Teams has also received more attention in allowing more Office apps to work within it, as well as Power BI to make it easier to discover data from across the organisation and collaborate on those insights within Teams. Dynamic view in Teams also enables users to move elements of the screen to how they prefer. And live captions and transcriptions of what was said, and by whom, improve accessibility.
“The culture of work is changing. The last several months have been the largest at-scale experiment we’ve seen for remote work,” said Nadella.
Focus has also been paid to integrating a new learning app into Teams, which is set to rollout later in the year. It enables content from LinkedIn learning to be integrated, and encourages learning as part of a natural flow of work, he added.
Nadella also highlighted employee wellbeing as a major issue, saying 30% of remote workers surveyed during the pandemic had increased their feeling of burnout at work.
“Productivity just can’t be about short-term employee output. In a world where you can easily feel isolated, employers need to equip employees with the tools to rebuild social capital to focus and stay healthy.”
Integration into Teams of apps like Headspace has been added to “enable workers to easily tap into the dedicated moments of mindfulness to make the most of their breaks”.

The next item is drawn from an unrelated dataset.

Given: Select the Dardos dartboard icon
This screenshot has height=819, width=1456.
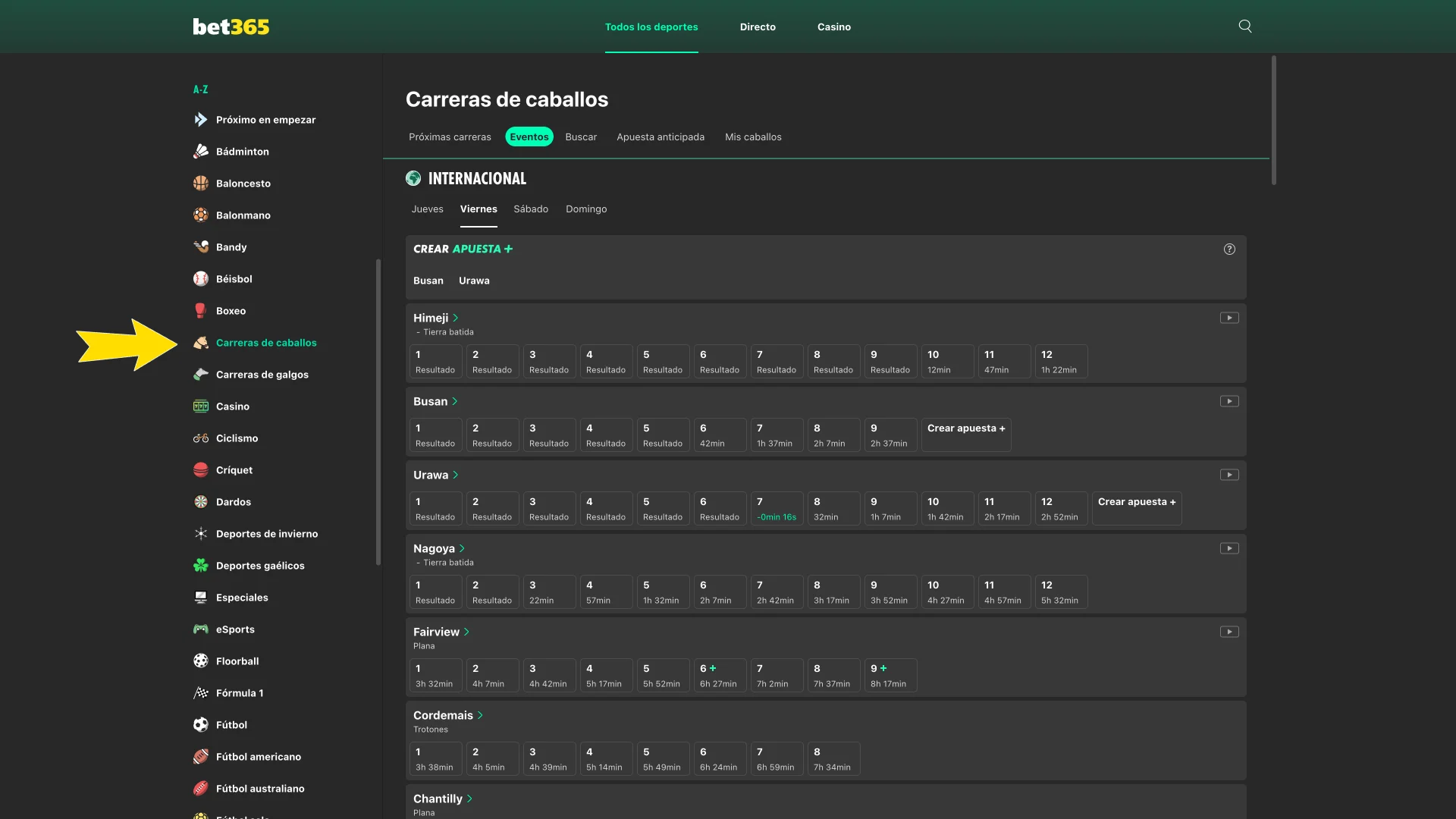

Other products to be launched include Azure SQL Edge, an SQL database for IOT and IOT Edge deployments; Azure API Management for Pro Apps in Teams, which gives professional developers new options to develop applications inside Teams; Azure Bot Framework Extensibility, to power agents to bridge the gap between low code and pro code bot development; closer alignment of Power Platform and GitHub to enable professional and citizen developers to more easily build apps together; and the Edge browser will be made available to work on Linux from October.
“We’ve seen years of digital transformation in mere months. We know broad economic growth is dependent on tech intensity and can apply to every sector in every economy,” Nadella said.